This book offers a unique perspective on one of the deepest questions about the world we live in: is reality multi-leveled, or can everything be reduced to some fundamental 'flat' level?
This deep philosophical issue has widespread implications in philosophy, since it is fundamental to how we understand the world and the basic entities in it. Both the notion of 'levels' within science and their ontological implications are issues that are underexplored in the philosophical literature. The volume reconsiders the view that reality contains many levels and opens new ways to understand the ontological status of the special sciences. The book focuses on major open questions that arise at the foundations of cognitive science, cognitive psychology, brain science and other special sciences, in particular with respect to the physical foundations of these sciences. For example: Is the mental computational? Do brains compute? How can the special sciences be autonomous from physics, grounded in, or based on, physics and at the same time irreducible to physics?
The book is an important read for scientists and philosophers alike. It is of interest to philosophers of science, philosophers of mind and biology interested in the notion of levels, but also to psychologists, cognitive scientists and neuroscientists investigating such issues as the precise relation of the mental to the underlying neural structures and the appropriate approach to study it.
About the Author: Stavros Ioannidis is Assistant Professor at the National and Kapodistrian University of Athens. He holds a PhD in philosophy from the University of Bristol (2012). He is the co-author (with Stathis Psillos) of Mechanisms in Science: Method or Metaphysics? (Cambridge University Press, 2022) and the principal investigator of the project MECHANISM, funded by the Hellenic Foundation for Research and Innovation. His research focuses on topics in the philosophy of biology (especially the concept of mechanism and mechanistic explanation, evolutionary and developmental biology) and in the metaphysics of science.

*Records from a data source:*
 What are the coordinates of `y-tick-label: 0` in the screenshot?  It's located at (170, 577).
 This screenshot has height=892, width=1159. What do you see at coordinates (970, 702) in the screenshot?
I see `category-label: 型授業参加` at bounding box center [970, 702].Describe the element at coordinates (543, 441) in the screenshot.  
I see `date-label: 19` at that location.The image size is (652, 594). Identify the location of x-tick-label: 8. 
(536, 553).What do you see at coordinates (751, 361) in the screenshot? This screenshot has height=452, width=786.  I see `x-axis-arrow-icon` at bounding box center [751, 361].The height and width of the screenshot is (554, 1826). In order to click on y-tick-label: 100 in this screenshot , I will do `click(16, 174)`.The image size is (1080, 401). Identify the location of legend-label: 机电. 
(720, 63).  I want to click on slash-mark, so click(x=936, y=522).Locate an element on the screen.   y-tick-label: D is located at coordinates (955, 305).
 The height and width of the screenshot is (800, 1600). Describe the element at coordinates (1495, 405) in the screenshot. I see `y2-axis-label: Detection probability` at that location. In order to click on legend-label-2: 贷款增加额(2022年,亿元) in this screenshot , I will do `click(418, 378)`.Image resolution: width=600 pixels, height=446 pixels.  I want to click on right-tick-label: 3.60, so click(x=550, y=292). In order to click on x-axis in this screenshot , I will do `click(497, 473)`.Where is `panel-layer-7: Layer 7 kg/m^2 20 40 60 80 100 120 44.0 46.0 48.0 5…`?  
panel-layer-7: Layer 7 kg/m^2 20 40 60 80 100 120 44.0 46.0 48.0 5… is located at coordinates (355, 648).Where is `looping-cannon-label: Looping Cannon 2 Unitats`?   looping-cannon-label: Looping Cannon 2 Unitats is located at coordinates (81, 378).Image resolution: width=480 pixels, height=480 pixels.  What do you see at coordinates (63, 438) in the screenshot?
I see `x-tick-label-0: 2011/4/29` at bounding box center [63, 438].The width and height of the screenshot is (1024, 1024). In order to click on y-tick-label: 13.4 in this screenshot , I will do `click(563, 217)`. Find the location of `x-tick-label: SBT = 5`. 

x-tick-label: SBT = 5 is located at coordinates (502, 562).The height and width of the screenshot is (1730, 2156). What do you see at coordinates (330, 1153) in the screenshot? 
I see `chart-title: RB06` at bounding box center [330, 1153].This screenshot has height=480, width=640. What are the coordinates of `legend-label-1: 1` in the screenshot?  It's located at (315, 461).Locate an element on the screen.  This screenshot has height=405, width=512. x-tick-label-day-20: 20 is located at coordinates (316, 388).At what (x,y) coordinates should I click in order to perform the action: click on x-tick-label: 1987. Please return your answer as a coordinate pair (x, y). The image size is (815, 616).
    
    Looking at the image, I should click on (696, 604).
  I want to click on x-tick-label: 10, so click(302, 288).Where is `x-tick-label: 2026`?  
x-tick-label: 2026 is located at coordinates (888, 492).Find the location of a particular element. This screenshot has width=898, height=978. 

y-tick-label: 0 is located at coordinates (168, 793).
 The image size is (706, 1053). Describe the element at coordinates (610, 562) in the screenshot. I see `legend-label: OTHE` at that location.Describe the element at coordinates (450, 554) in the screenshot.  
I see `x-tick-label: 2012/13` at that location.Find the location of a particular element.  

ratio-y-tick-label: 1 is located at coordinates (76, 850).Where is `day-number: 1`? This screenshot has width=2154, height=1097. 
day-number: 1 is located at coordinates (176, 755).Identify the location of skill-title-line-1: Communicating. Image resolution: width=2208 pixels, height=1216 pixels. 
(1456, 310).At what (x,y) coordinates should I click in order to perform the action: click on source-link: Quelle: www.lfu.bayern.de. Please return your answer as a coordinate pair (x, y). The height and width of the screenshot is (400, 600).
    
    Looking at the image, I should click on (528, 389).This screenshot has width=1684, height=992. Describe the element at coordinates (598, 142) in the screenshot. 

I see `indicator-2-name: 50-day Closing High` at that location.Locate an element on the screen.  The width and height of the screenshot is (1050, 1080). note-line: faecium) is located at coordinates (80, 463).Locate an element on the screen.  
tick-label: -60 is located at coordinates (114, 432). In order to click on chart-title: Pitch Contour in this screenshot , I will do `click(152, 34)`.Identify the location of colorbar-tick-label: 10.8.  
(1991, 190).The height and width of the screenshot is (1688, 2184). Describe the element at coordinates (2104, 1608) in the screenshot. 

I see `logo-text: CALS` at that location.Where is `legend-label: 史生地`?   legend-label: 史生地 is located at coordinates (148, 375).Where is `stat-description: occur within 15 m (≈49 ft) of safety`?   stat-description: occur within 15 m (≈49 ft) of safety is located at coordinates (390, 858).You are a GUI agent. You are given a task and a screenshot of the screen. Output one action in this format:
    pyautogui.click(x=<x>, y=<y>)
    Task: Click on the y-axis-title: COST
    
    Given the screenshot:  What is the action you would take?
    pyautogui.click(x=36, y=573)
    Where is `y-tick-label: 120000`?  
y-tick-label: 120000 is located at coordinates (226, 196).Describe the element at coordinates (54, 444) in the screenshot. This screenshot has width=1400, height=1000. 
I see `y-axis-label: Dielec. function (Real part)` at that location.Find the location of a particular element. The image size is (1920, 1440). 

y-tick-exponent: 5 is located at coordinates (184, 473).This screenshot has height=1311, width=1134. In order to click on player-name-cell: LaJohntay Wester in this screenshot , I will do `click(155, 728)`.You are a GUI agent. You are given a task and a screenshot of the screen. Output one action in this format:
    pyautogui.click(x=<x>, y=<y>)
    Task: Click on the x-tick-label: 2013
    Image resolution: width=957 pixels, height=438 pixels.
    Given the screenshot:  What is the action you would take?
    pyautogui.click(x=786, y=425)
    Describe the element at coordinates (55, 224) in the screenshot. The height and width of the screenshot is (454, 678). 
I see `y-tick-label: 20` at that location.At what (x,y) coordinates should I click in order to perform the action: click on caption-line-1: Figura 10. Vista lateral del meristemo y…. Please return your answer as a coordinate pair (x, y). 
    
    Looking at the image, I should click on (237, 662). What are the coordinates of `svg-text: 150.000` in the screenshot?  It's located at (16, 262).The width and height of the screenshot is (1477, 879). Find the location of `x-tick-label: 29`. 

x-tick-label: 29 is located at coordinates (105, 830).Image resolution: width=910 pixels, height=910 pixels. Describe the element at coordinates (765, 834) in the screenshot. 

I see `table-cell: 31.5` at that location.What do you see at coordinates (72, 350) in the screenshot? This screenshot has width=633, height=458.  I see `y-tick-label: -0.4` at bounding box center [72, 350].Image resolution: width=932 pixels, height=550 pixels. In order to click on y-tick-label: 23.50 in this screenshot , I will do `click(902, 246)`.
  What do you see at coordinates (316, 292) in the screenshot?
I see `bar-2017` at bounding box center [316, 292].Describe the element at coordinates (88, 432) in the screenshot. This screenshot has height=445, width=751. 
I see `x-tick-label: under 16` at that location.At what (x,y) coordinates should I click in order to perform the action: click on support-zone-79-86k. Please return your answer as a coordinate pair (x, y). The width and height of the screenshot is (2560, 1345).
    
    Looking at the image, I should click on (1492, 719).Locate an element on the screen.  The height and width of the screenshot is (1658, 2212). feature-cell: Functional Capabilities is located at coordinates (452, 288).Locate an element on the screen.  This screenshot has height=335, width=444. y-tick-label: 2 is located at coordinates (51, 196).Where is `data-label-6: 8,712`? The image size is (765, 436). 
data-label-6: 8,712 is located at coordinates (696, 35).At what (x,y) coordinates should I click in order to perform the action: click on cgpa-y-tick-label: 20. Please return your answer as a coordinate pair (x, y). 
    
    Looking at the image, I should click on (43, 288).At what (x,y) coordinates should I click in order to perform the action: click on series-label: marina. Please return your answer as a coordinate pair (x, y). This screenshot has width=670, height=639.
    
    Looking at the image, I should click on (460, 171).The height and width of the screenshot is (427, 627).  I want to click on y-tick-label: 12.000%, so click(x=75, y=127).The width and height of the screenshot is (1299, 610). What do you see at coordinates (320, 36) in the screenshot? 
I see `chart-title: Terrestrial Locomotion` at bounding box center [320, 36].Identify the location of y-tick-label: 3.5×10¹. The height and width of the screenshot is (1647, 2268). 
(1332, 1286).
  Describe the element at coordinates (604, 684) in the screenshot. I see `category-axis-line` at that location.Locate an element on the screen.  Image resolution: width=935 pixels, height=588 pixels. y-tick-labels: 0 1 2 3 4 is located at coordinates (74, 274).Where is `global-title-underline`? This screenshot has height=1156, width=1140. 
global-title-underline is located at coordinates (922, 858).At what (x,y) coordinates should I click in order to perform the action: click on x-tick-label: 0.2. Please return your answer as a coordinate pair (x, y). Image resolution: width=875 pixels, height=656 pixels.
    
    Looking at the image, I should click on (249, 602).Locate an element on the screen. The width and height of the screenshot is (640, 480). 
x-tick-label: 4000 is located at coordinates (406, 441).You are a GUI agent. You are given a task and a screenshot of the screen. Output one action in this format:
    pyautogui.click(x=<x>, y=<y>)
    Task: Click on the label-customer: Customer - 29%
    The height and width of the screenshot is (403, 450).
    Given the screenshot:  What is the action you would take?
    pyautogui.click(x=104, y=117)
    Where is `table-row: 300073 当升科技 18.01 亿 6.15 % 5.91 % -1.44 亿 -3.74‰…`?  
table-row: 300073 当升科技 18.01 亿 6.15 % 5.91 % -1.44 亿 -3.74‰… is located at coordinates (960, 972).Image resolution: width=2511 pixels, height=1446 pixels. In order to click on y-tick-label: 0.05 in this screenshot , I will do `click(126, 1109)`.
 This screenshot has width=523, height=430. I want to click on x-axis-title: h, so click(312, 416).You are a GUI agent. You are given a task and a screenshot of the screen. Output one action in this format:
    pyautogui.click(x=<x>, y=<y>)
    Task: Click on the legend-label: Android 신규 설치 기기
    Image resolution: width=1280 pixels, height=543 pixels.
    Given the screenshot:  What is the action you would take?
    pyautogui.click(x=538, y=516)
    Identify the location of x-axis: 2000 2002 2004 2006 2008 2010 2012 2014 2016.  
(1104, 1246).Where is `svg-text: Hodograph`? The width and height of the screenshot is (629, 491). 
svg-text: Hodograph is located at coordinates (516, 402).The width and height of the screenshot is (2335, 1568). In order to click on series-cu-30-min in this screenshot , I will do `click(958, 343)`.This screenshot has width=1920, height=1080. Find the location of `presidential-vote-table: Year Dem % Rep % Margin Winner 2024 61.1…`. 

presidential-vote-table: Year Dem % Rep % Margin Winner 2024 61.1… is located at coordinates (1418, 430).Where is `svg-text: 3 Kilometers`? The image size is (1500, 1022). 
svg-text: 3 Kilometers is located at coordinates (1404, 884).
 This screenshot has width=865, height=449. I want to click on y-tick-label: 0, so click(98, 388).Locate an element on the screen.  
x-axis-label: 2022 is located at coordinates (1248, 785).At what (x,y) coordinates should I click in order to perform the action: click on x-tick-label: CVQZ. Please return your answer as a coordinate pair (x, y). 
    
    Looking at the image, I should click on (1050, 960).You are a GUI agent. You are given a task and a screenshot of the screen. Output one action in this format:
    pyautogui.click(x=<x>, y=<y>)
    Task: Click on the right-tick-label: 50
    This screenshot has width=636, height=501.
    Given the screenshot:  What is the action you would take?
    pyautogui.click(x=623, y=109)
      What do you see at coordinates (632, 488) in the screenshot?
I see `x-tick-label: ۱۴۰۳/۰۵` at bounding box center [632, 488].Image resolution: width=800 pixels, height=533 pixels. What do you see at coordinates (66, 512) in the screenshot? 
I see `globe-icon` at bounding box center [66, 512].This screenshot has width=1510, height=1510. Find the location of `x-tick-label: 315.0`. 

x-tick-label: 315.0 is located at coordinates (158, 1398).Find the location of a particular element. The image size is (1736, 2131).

*Exercise:*
According to the book description, which university awarded Stavros Ioannidis his PhD in philosophy?

*Written solution:*
The University of Bristol, in 2012.